Ref. : Government of Bihar, Water Resources Department letter No. 30/Muk 5-15010/99-05, dated 4-1-2001.

Sir,

Your attention is invited to the above referred letter (copy enclosed) whereby M/s. Om Metals & Minerals Ltd., have been found guilty and black listed under provisions of Clause 18 (ii) of the Bihar Enlistment of Contractor Rule, 1992. As such, necessary action may be taken at your end to disqualify M/s. Om Metals and Minerals Ltd., from bidding in any work of the Bansagar Project.

Also action may be initiated to cancel the recommendations made by the 30th Meeting of the Tender Sub-Committee held on 16-11-2000 at New Delhi for the following works :–

(i) Item No. 3 : Pre-qualification of eligible contractors for the work of “Design, Drawing, Fabrication, Transportation, Supply, Erection and Commissioning of 18 Nos. Radial Crest Gates of size 18.29 m x 15.57 m alongwith 2nd state concreting” for Bansagar Dam M/s. Om Metals & Minerals Ltd., are one of the eight firms recommending as qualified for the work.

(ii) Item No. 5 : Pre-qualification of eligible contractors for the work of “Design, Drawing, Fabrication, Transportation, Supply, Erection and Commissioning of two sets of stoplogs size 18.29 m x 15.57 m alongwith embedded parts & Gantry Crane having minimum capacity of 55 tonnes 1 No. complete with all accessories for operation of Stoplogs for Bansagar Dam, M/s. Om Metals & Minerals Ltd., are one of the nine firms recommended as qualified for the work.

It is requested to kindly intimate the action taken in this regard.

Encl.: As above

Yours faithfully,
Sd/-

(Tapas Kumar Sinha)
Superintending Engineer

4. Before the order of black listing was passed on 14-3-2001, the matter of black listing of the petitioner has a chequered history. Initially, the black listing was done in the year 1998. As per order dated 21-10-98 the petitioner challenged the order before the High Court of Patna by filing the Writ Petition No. 3158/99. The petition was dismissed by a Single Judge. An L.P.A. No. 163/2000 was preferred in the High Court of Patna which was decided on 4-7-2000. The order was passed that the petitioner ought to have been heard before the order of black listing was passed. The order passed earlier was set aside on the ground that an opportunity of hearing was not afforded to the petitioner.

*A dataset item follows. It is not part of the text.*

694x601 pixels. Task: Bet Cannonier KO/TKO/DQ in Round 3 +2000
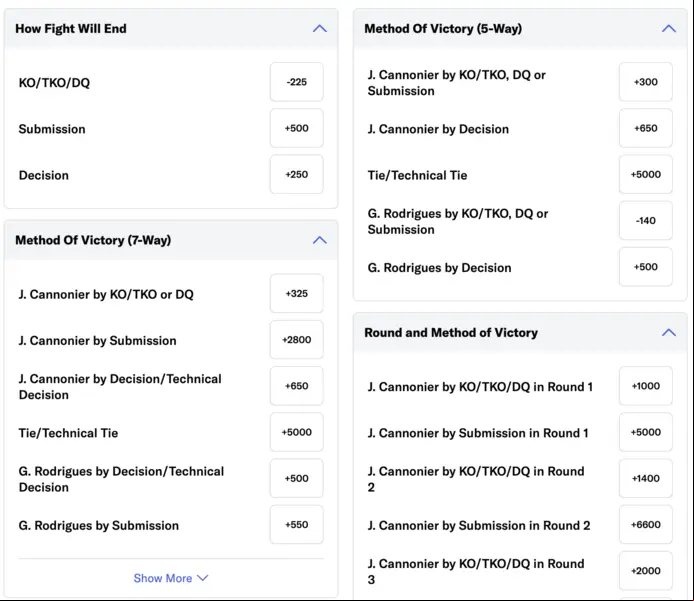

5. Thereafter, after hearing the petitioner, an order of black listing was passed by the Government of Bihar, Water Resources Department. The order of black listing has been challenged by the petitioner by filing a fresh Writ Petition No. 1612/2001 in the High Court of Patna which has been dismissed on merits.

6. The petitioner filed another petition in the Delhi High Court which was C.W. No. 2367/2001, a copy of which has been made available by the learned Counsel for the petitioner during the course of arguments. In this writ petition also, before the High Court of Delhi, the petitioner has substantially claimed the same relief which is being claimed in the present writ petition. The petitioner claimed in the writ petition filed in the High Court of Delhi that it is being illegally kept out of the process of tendering, petitioner be allowed participation in the process of tender. The letter dated 14-3-2001 of black listing issued by the Government of Bihar was also pointed out as the obstacle in the way of petitioner.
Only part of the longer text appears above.